Not strictly a Syneysider, although he did spend his last years living in Roseberry, Fred Leslie is a forgotten light in Australian and British musical theatre.
“Frederick William Daniel Stoneham was born in Melbourne ca. 1882. Leslie’s family had long been associated with music and theatre in Australia. His grandfather William Stoneham was bandmaster of the first volunteer band organised in Australia, and a musician with circuses, operas and concerts. His father Fred, and Uncle Will, were successful variety entertainers who performed as the Leslie Brothers in Australia, America and the United Kingdom. As a child, Leslie performed small song and dance parts with them for various companies in Australia, including Harry Rickards’ Tivoli circuit. Leslie joined J C Williamson in 1901, where he performed as a dancer and choreographer, as well as in character roles until 1914. During this period, his main partners in dance routines were Tilly Woodlock, and later, Ivy Schilling.
Leslie, his wife Nellie Borthwick (a solo dancer in Pollard’s Opera Company and for J C Williamson’s) plus Ivy Schilling, and Fred and Nellie’s daughter, Maisie, left Australia for Europe in 1914.
Fred Leslie and Ivy Schilling (or Shilling, as she then preferred to be called) performed their dance routines successfully in England for some time. Following Shilling’s departure, Leslie continued to work in London, and in British provincial theatre, mainly as a choreographer and producer of reviews, pantomime and musicals and occasionally as a performer, until the late 1940s when he returned to Australia.”
What this article extracted from Fred’s record, care of The Mitchell Library, Sydney, fails to mention, is how famous Fred became in London’s theatre land during world war one, the roaring twenties, the depression years of the thirties, and war torn London of the early forties. He and Ivy Schilling became the Fred and Adele Astaire of the West End stage, as a featured dance couple in many popular shows.
How Fred became known to me was strange in itself. I was at The Mitchell Library, perhaps five years ago, researching my novel in progress, The Dreadnought Boy, in particular, RMS Osterley, the ship that conveyed my principle character to Australia, when I arrived at a reference to Fred, also travelling on the same ship, but a year earlier, and going to England. It seemed that amongst his memorabilia, donated to The Mitchell by members of Fred’s family after his death in the mid sixties, there was a photograph album containing snaps taken by Fred whilst on the voyage. Of course, this roused my interest, so I requested to view the memorabilia which was in store. I was amazed when six cardboard boxes arrived, and continued to be further astounded when I realised I had discovered a treasure trove of first night cards and telegrams, photos, albums, reviews, newspaper cuttings, and dairies.

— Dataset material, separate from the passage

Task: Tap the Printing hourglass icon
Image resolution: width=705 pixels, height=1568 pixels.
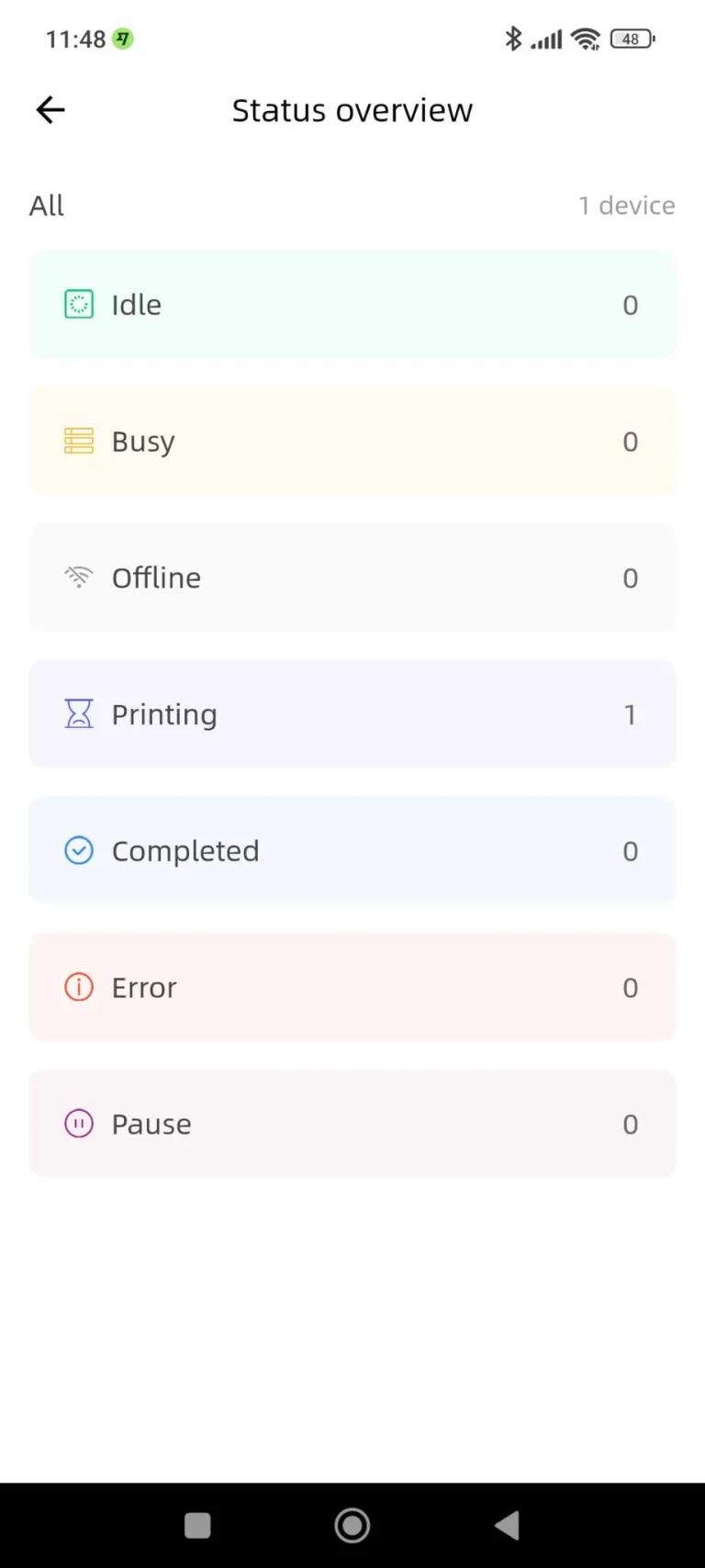Action: point(79,713)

A man’s life in fact. Had I stumbled upon the subject of my next novel, I wondered? Here in these boxes were certainly the bare bones of an idea that I could begin to put flesh on. In my other life, before I became an artist, and then a novelist, I had been an actor, working professionally for almost twenty years on the British stage, lately in West End musicals. My penultimate show was the hit musical, ‘Me and My Girl, ‘ which ran at the Adelphi Theatre, in London’s Strand. As well as playing parts of my own, I understudied three principle actors, one being Mr Parchester, the family solicitor.
Sitting in the reserved area for special items at The Mitchell, scanning through Fred’s boxes of memories, I came upon a box of theatrical programmes, one baring the title ‘Me and My Girl’. Now, I was aware that the show I performed between 1988 and 1990, was a revival, the first opening at The Victoria Palace in 1937, then taken out of London to tour the provinces, due to the enemy bombing of the city. Looking down the cast list and credits in the programme, I was astounded to see Fred Leslie credited as being the assistant choreographer, as well as Dance Captain, and more amazingly, understudy to MR PARCHESTER the family solicitor.
Here then was a man with which I had a huge amount in common. I would find it easy to jump into his skin, and write his story.
When World War Two ended, Fred decided to curtail his long career on the British stage, and return to Sydney, with his wife, Nellie. However, sadly, just prior to them sailing, Nellie died, and Fred returned to Australia alone. His daughter Maisie by now had become a successful fashion designer living and working in Sydney, so Fred settled down to a quiet life in a little house in Roseberry, where he died in 1965.
For a man who had such a glittering, extended career, both in his homeland, and across the sea, it is a shame his achievements have not been more realised and acclaimed in the country of his birth. Therefore, it’s my burning ambition to bring to light this delightful, talented man, in my next novel, ‘Dance Man’.